Tuesday was the last day of hearings in the Sydney federal court this week, where lawyers from Apple and Samsung argued their sides of a dispute which now concerns only one patent. The upcoming decision will determine whether or not a formal injunction will be placed on the sale of Samsung’s Galaxy Tab 10.1 tablet device. Justice Annabelle Bennett said she couldn’t make any promises regarding when a decision would arrive, but she did say last Friday that she would “try to get it out as soon as possible.”

Samsung’s lawyers are eager for a resolution, because as they noted on Tuesday during proceedings, if a ruling doesn’t arrive “by mid-October,” Samsung loses much of its opportunity to capitalize on the Christmas shopping season, and launching the product at all in Australia could then be a lost cause.

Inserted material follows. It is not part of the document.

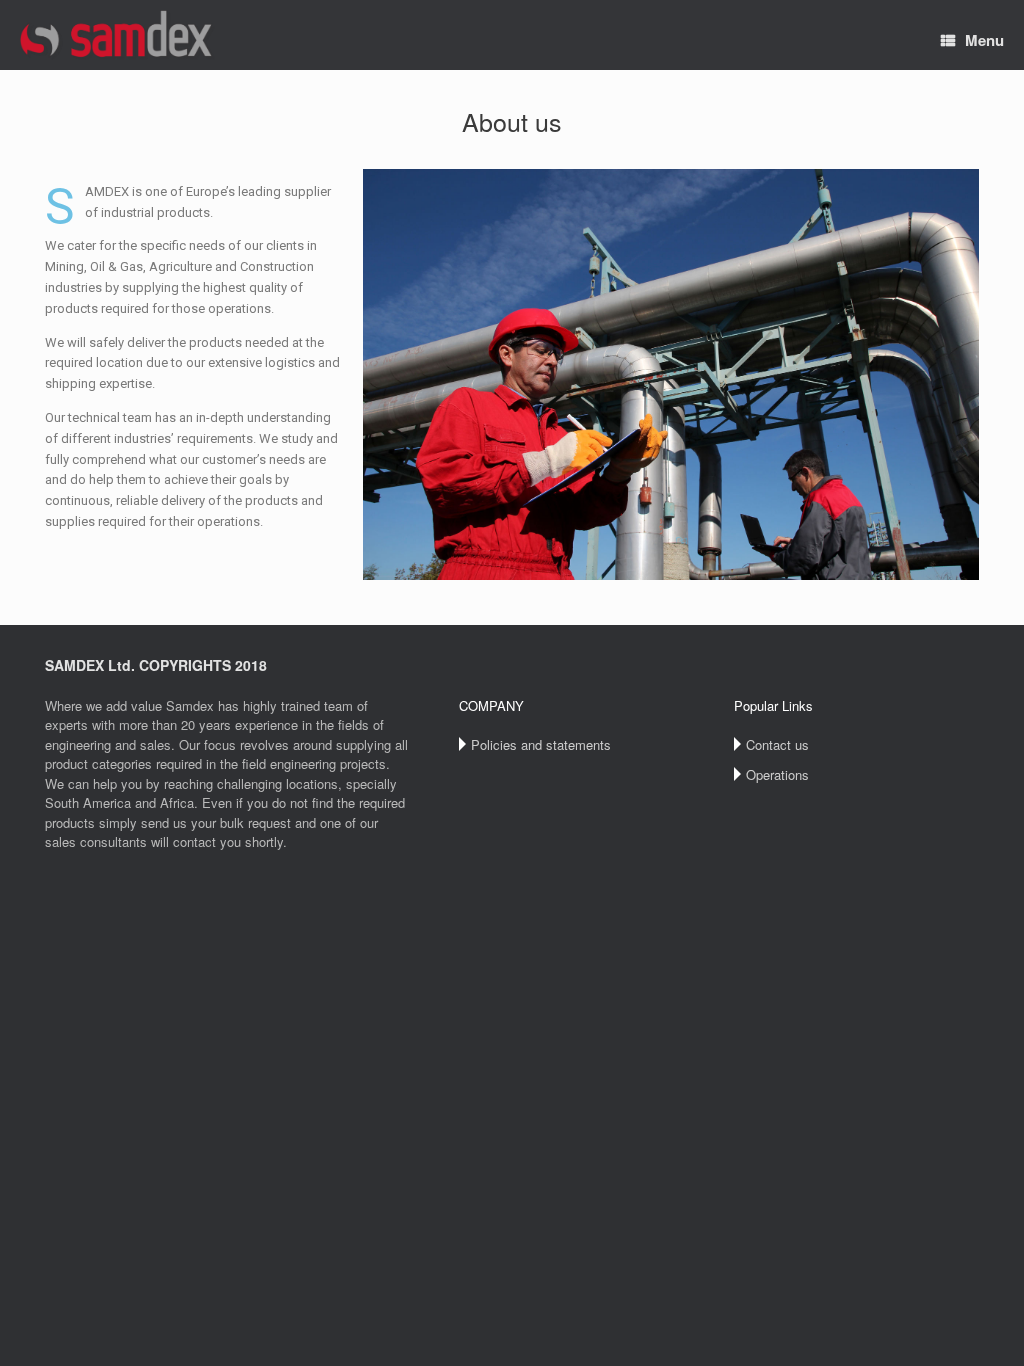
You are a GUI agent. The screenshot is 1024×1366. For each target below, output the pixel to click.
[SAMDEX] (117, 35)
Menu (984, 40)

Next week treads fairly close to that “mid-October” soft deadline Samsung spoke of, but there’s also no guarantee Bennett will issue a ruling by then, either. In the meantime, Samsung has agreed voluntarily not to sell the Galaxy Tab in Australia, pending the court’s formal decision. Bennett suggested both parties agree to speed up the full trial between the two, which involves multiple patent infringement claims from both sides, but again, such a move wouldn’t help Samsung’s position with regards to launching the device within the next few weeks.

Apple made clear to Samsung that it isn’t interested in anything besides a full-scale block on the sale of the Korean company’s products when it turned down a deal put forward earlier this week by Samsung’s lawyers. Since Apple’s stated goal is to “prevent the launch of the Galaxy tablet and maintain the status quo,” it actually represents a win for the company just so long as a decision continues to be delayed. Regardless of whether the court finds in Apple’s favor, or just continues to withhold a formal decision, the Galaxy Tab 10.1 will stay off store shelves down under.

Samsung returned fire for this and other injunction attempts launched by Apple, by declaring its intentions to block sales of the iPhone 4S, starting in Italy and France, shortly after Apple unveiled its latest smartphone on Tuesday.